Posted on March 6, 2011. Filed under: Abuse Neglect Death | Tags: , , , , , |

Saturday 05th March, 05:15 AM KUMAMOTO

A 20-year-old college student was arrested Friday on suspicion of abandoning the body of a 3-year-old girl who went missing at a supermarket in the city of Kumamoto the previous day and was found dead on a nearby riverbank, police said.

Yoshihiro Yamaguchi, a sophomore at Kumamoto Gakuen University, was quoted as telling investigators that he strangled Koko Shimizu in a restroom at the supermarket and carried her body in his backpack to abandon it at the riverbank, according to the police.

The girl went missing while shopping at the supermarket with her parents and brother on Thursday evening. The security camera in the store captured her going to the restroom alone but did not record her coming out.

The footage also showed a young man with a backpack entering the restroom after Koko and leaving with a bulging backpack around 15 minutes later, according to the police.

The girl’s body was found on a riverbank around 800 meters north of the supermarket.

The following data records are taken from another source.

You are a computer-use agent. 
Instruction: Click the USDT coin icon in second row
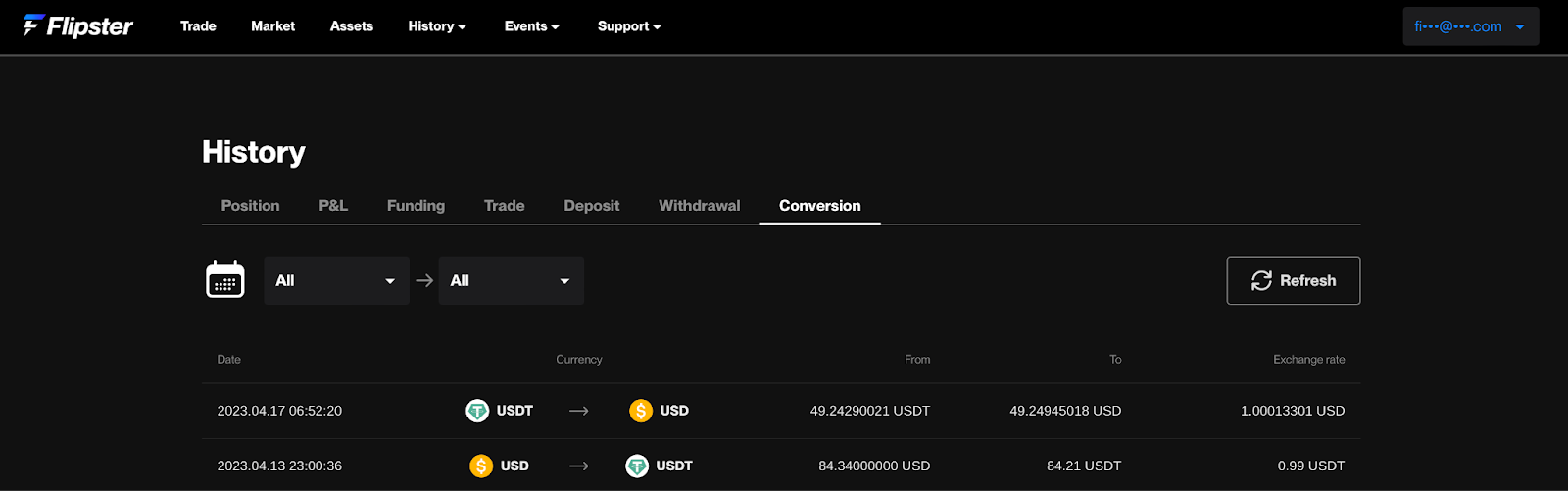tap(637, 466)
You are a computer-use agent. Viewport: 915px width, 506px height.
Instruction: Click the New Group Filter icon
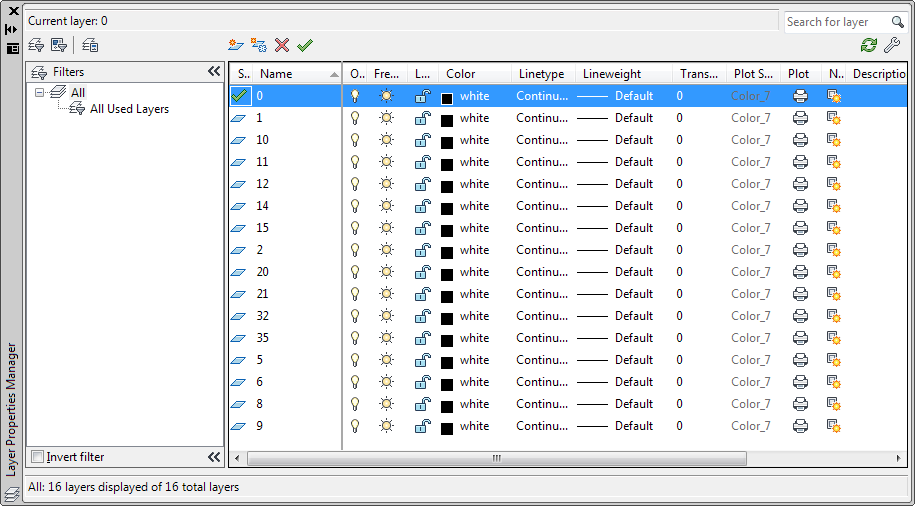coord(59,45)
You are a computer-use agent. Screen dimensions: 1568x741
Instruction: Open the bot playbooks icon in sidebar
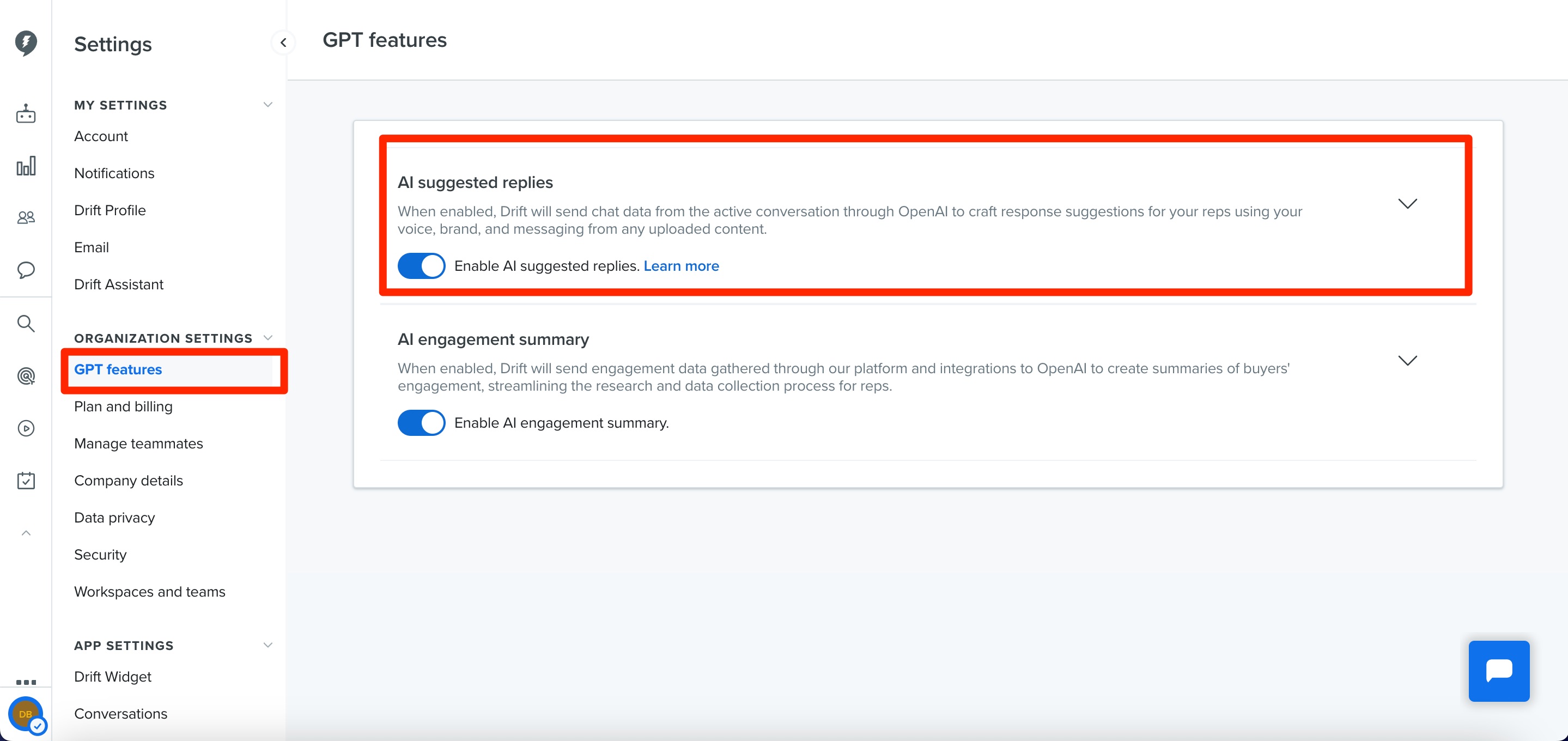[26, 114]
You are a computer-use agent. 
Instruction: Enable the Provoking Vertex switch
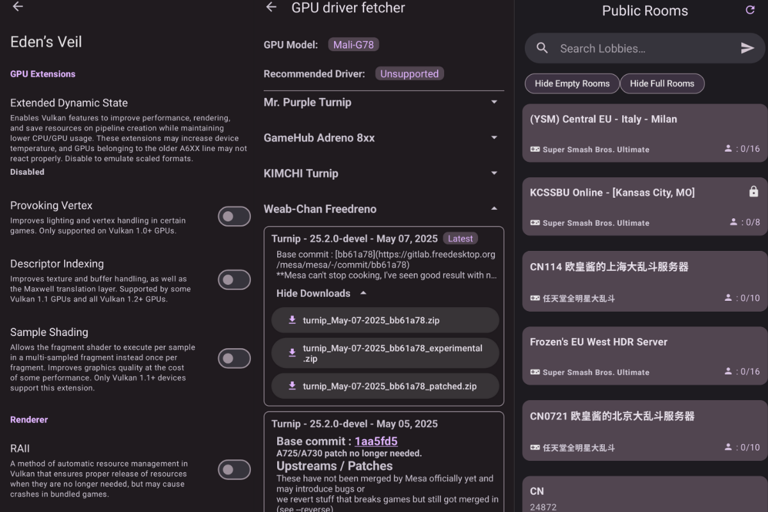coord(234,216)
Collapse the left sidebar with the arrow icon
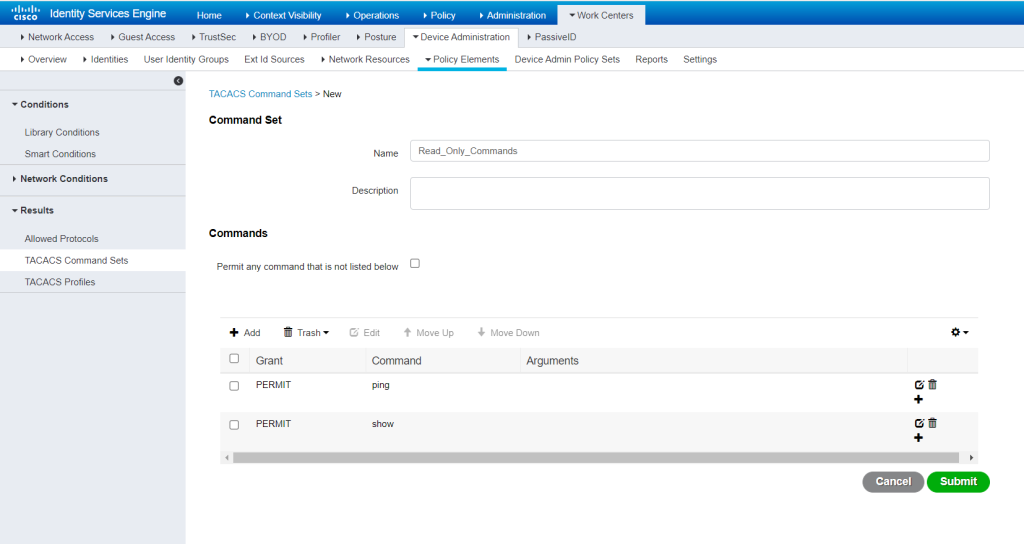This screenshot has width=1024, height=544. 178,81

There were no obvious signs of injury, police said.

The suspect told the investigators he had taken the girl’s body to the riverbank by bicycle.

It is believed that he was unacquainted with the victim and that he happened to see her in the supermarket, police said.

The girl’s parents reported to police that their daughter was missing.

Police made inquiries at senior high and other schools in the city as the supermarket’s security camera had captured the image of a young man, later apprehending Yamaguchi who told them where he had abandoned her body.